I just finished reading a great book, Slowing Down To The Speed Of Life. I found it had really useful tips for helping to establish a more peaceful, simpler, happier life. It also gave me some great insights that apply for martial arts training, which I’d like to share. The main premise behind the book is that we spend all our time in one of two mental modes, the analytical/processing mode or the free-flowing mode. Both modes have their purposes, and this is apparent when you consider their usage in martial arts training and application.
This mode is most useful for learning new skills and concepts. It allows you to deliberately think through each step and consciously learn a physical technique. When you first learn a joint lock, throw, or other martial arts technique, the instructor breaks it down into steps to make it easier to follow along, and offers corrections along the way for you to process and analyze, so you better understand the fundamentals of the technique. As you practice in this mode, you’ll often find that the technique feels slow and chunky, especially ones requiring fine motor skills. This could also be thought of as the conscious mind.
There are some potential negative side effects of being in the analytical/processing mode, however, that we all have to be mindful of. We have a tendency to be judgemental when we’re in this mode, of the technique, or of ourselves. If the technique feels awkward and unnatural in the learning stages, a person may externalize the problem and judge it to be impractical or useless, causing them to give up on learning it too early. Alternatively, a person may internalize the problem judging themselves to just not be very good at it, potentially causing them to give up on the technique and in more extreme cases, the martial art altogether. It is important to use the analytical/processing mode as a tool, and to keep it focused on the task at hand rather than letting over-active judging thoughts to run rampant.
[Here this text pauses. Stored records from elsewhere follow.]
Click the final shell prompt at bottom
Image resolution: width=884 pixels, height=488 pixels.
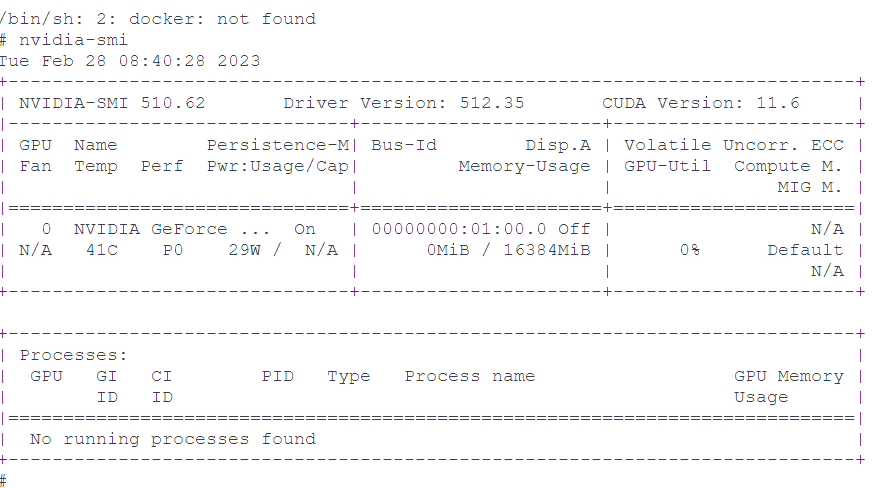coord(3,481)
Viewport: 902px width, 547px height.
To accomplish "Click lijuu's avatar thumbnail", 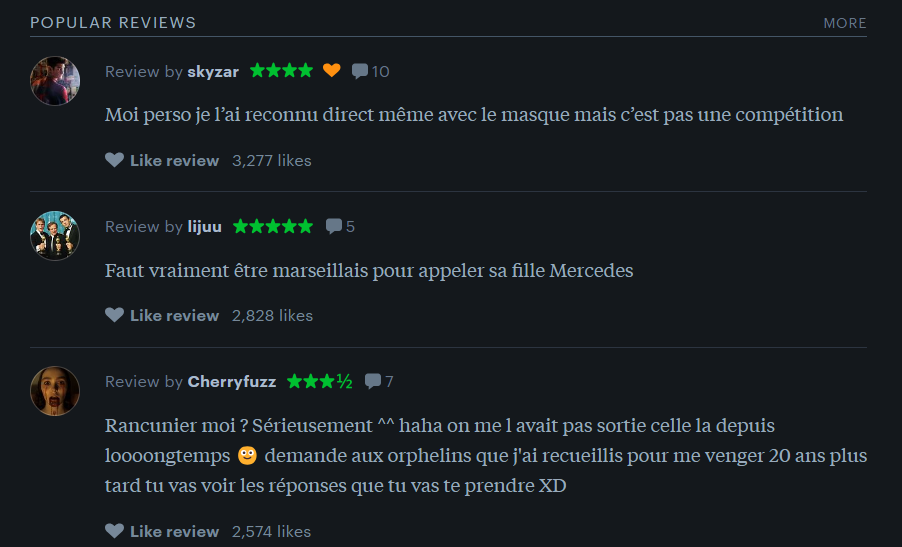I will 55,236.
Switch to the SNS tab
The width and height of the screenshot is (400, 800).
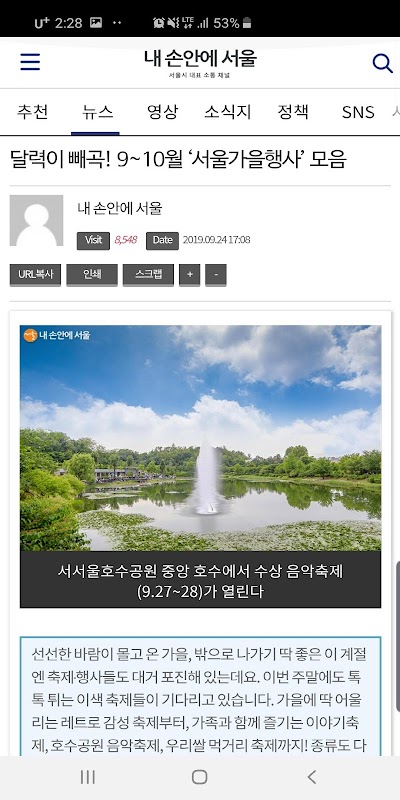click(x=358, y=112)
Ultimately, you have to move beyond the analytical/processing mode to be able to apply martial arts techniques effectively. If you have to think about what you’re doing before doing it, you’ll be two steps behind where you need to be if defending yourself against a real attacker or applying it in competition.
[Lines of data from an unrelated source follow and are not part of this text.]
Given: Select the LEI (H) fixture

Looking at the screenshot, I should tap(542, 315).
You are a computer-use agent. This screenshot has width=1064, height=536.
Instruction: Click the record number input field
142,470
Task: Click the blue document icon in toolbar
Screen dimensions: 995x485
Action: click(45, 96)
After practising a technique for a while in the analytical/processing mode something clicks and you don’t have to think about it any more. It is at this point you’re able to perform it in free-flowing mode. You no longer have to work through all the individual steps, flowing through them smoothly and efficiently to perform the technique. It is at this stage that you should start to challenge your application of the technique a bit more. You can start working on performing the technique in a less staged manner. You can have your training partner attack you in a more unpredictable manner with higher levels of resistance, or when you get even more comfortable with it, you could apply the technique in live training (i.e. sparring, grappling, randori). If you never take your training to this level, your martial arts techniques will be static and you’ll find yourself getting stuck trying to apply them when the circumstances don’t match the ways you’ve trained them or when under heightened levels of stress. This mode could also be thought of as the unconscious mind. Many athletes describe this as being “in the zone.”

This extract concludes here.